Ersoy Dede

Ersoy Dede

Elçi daha fazlasını isterdi

Elçi daha fazlasını isterdi

Hemen hemen her kesimin, uzlaşmacı tavrıyla tanıdığı diğer Kürt siyasal hareketleriyle karşılaştırıldığında daha sempatik bulduğu Elçi’nin partisi ile BDP’yi karşılaştırdığımızda bakın ortaya ne çıkıyor..

Birincisi yıllardır Abdullah Öcalan’ın da mesafeli durmaya çalıştığı Elçi, kategorik olarak Mesut Barzani’ye yakın bir isimdi.. (BDP oylarıyla parlamentoya girmesini ve seçildikten sonra ‘Apo da dışarı çıkacak’ şeklindeki beyanlarını, Elçi’nin Apocu olduğu şeklinde yorumlamayınız. Öyle değildir) Zira baba Molla Mustafa Barzani’den bu yana, Barzanilerin temsil ettiği siyasal hareket, aralarında Türkiye’nin de bulunduğu Kürt nüfusun yoğun yaşadığı ülkelerde siyasi faaliyetler sürdürdü ve de sürdürmeye de devam ediyor..

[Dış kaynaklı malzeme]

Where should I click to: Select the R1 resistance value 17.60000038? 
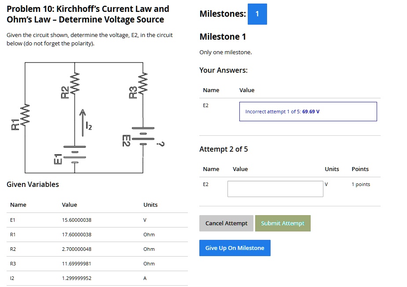coord(78,235)
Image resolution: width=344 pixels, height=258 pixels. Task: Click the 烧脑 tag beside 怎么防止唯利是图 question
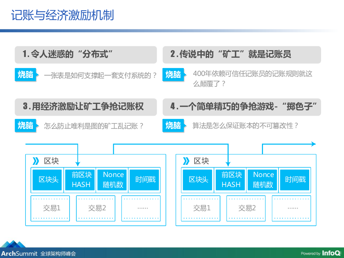coord(26,125)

Barzani’nin partisinin kısaltması KDP biliyorsunuz. Kürdistan Demokratik Partisi. Şerafettin Elçi’nin, daha evvel kurduğu partide de KDP çağrışımı vardı (Demokratik Kitle Partisi / DKP) en son genel başkanı olduğu partide de (Katılımcı Demokrasi Partisi / KaDeP) Bu isimler tesadüf değil kuşkusuz.

Bu da pratik olarak şu anlama geliyor; Abdullah Öcalan ne kadar liderse, Mesud Barzani de o kadar liderdir.. Üstelik Barzani devlet başkanı olarak tanınmakta ve uluslararası saygınlığını giderek arttırmakta..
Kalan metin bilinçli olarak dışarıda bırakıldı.